Fecho meus olhos, e penso por um momento sobre como vou fazê-la mudar de ideia.
— Abby. - chamo, mas Ness me interrompe quando levanta a mão para mim, e dirige sua atenção para minha filha.

— Vamos fazer assim. Eu falo com seu pai, e depois eu ajudo você a montar um castelo gigante. O que acha?

Os olhos de Abby crescem mais. E ela levanta os braços para comemorar.
— Podemos montar agora?

Ness balança a cabeça negando, eu deixo escapar um sorriso.
— Primeiro eu vou conversar com seu pai.

Ela deixa seus ombros caírem. E faz uma careta triste. Eu no lugar de Ness já tinha cedido. Mas ele continua firme na sua combinação e Abby acaba desistindo. Ela desce do seu colo, e volta para sua brincadeira na sala.

Eu olho para trás apenas para verificar se realmente estamos sozinhos, e desde que percebo que sim, eu volto a olhar para frente e fito um par de olhos aflitos.

— Aconteceu alguma coisa? - é a primeira coisa que pergunto. Sua presença em minha casa é tão inesperada quando a ideia de que ele esteja escondendo alguma coisa de mim. Ness nunca foi assim. Nós nunca escondemos coisas um do outro.

Ele faz um sinal me chamando para mais perto, e nós dois acabamos saindo para varanda. Eu encosto a porta atrás de mim, e levanto minhas sobrancelhas.
— Vamos lá. Desembuche. Diga alguma coisa.

Ness dá um pequeno giro pela varanda, e apoia suas mãos na cintura.
— Eu vou direto ao assunto. É Valley.

Eu sabia.
Porra.
Lá no fundo eu sabia.
Meu coração pesa em meu peito.
— Merda Ness, eu já disse que não quero saber sobre ela.

Ele joga os braços pra cima.
— Como você pode dizer isso? Você cansou de me dizer que estava apaixonado.

— Sim, eu fiz isso. Mas foi antes, antes dela me deixar decepcionado. Não quero saber se ela está feliz, ou infeliz. Não quero escutar nada do que você tenha para me falar.

— Deixe de ser criança Daven.

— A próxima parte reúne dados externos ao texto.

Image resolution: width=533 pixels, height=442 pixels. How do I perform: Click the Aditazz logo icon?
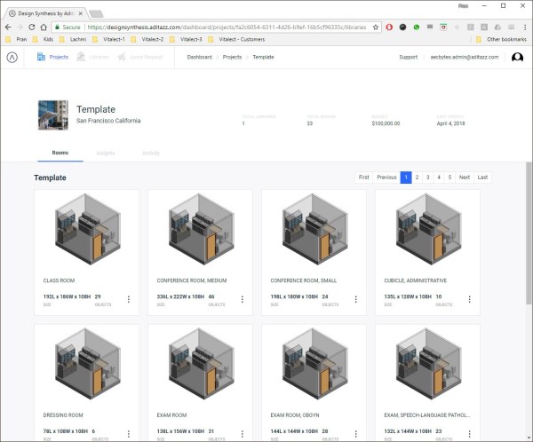click(12, 57)

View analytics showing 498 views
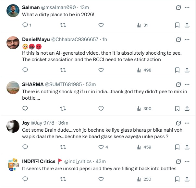coord(144,70)
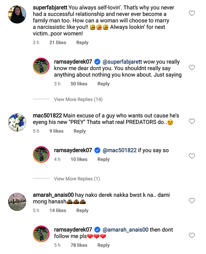The width and height of the screenshot is (206, 254).
Task: Open superfabjarett's profile picture
Action: tap(17, 15)
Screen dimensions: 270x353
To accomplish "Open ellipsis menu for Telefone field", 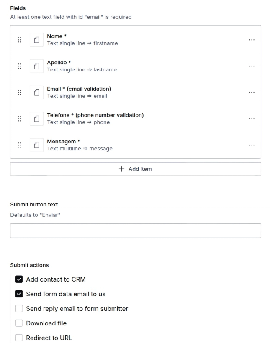I will 251,119.
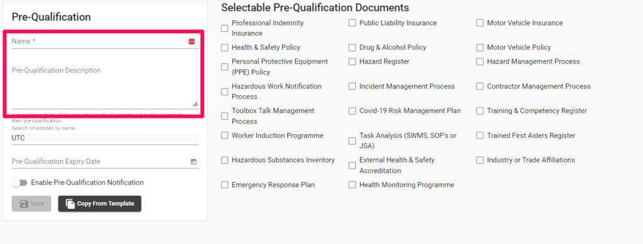Tick the Hazard Register checkbox

click(352, 61)
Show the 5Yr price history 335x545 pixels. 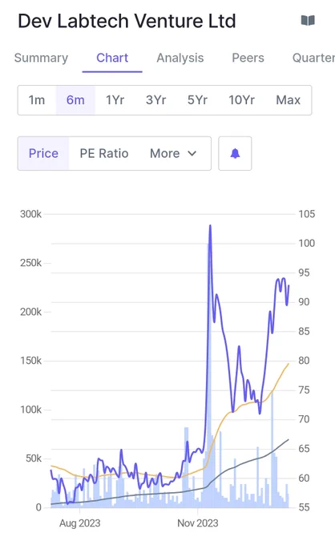197,100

Aja como um homem e enfrente seus problemas! - grita Ness, e é a primeira vez que ele se altera comigo.

Fico de queixo caído.
— Hã... - tento buscar palavras em minha cabeça, mas não encontro nada, nada além de confusão e surpresa. Eu nunca vi meu amigo tão irritado assim. O que foi que eu fiz?

Olho para ele seriamente.
— Existe alguma coisa acontecendo com você? Porque está tão bravo? Valley não é seu assunto. Essa coisa mau resolvida entre ela e eu, não é sobre você.

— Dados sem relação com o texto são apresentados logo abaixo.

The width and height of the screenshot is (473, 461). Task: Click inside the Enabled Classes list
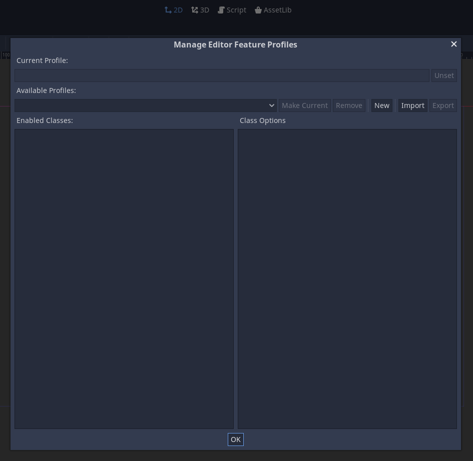[124, 279]
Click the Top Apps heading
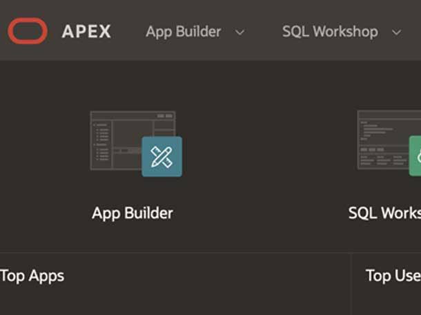 32,276
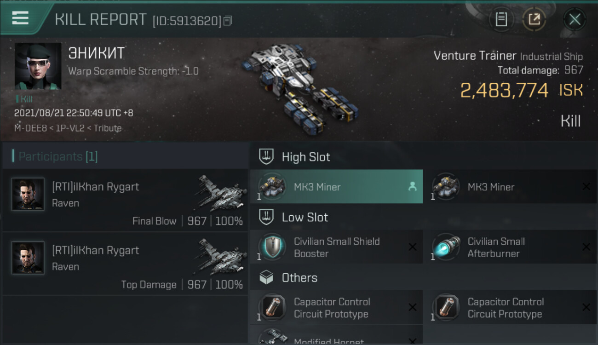This screenshot has height=345, width=598.
Task: Click the Tribute region location link
Action: pos(108,128)
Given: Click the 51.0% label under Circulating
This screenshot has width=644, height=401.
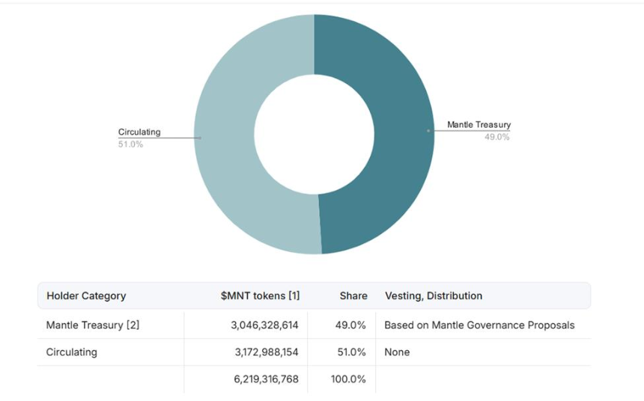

— E eu não sei? Só estou querendo ajudar.

Estou farto de palavras vazias, palavras sem sentidos.
— Porque? - indago, eu preciso de diálogo, de conversa com significado.

— Eu acho que isso você tem que perguntar para ela.

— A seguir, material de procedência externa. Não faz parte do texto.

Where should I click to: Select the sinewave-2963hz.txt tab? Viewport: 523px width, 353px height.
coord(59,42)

Agito minha cabeça, e lhe dou um sorriso cheio de desdém.
— Eu não vou voltar para Lewiston.

Ness bufa, e olha para trás. Meus olhos instintivamente segue seu olhar.
Porra.
Porra.
Porra.

Eu não estou acreditando no que estou vendo através do vidro do seu carro.
Viro para ele, e minhas palavras escapam furiosas: — Você trouxe a Valley, porra?

Ele dá um passo para frente, e pousa sua mão em meu ombro. Não sei porque mas seu toque consegue me abalar.
— Eu já lhe disse isso uma vez, Daven. A escolha é sempre sua: ou você volta pra trás e se rende, ou você empurra pra cima e supera tudo isso.

Sem mais palavras, ele se afasta e entra na minha casa. Quando escuto o barulho da porta fechando, eu já sei exatamente o que significa. Levanto meu rosto, e olho na direção do fiat prateado parado na frente do meu portão. Meus olhos rapidamente encontram um par de olhos apreensivos, e saudosos. Não posso deixar de sentir meu peito rachando.

Tomando um pouco de coragem, eu desço os degraus da varanda, e sigo andando pelo gramado torcendo para que o tempo se arraste até eu chegar no carro. É cedo demais para reencontrar Valley. Eu ainda estou lutando para deixar de amá-la.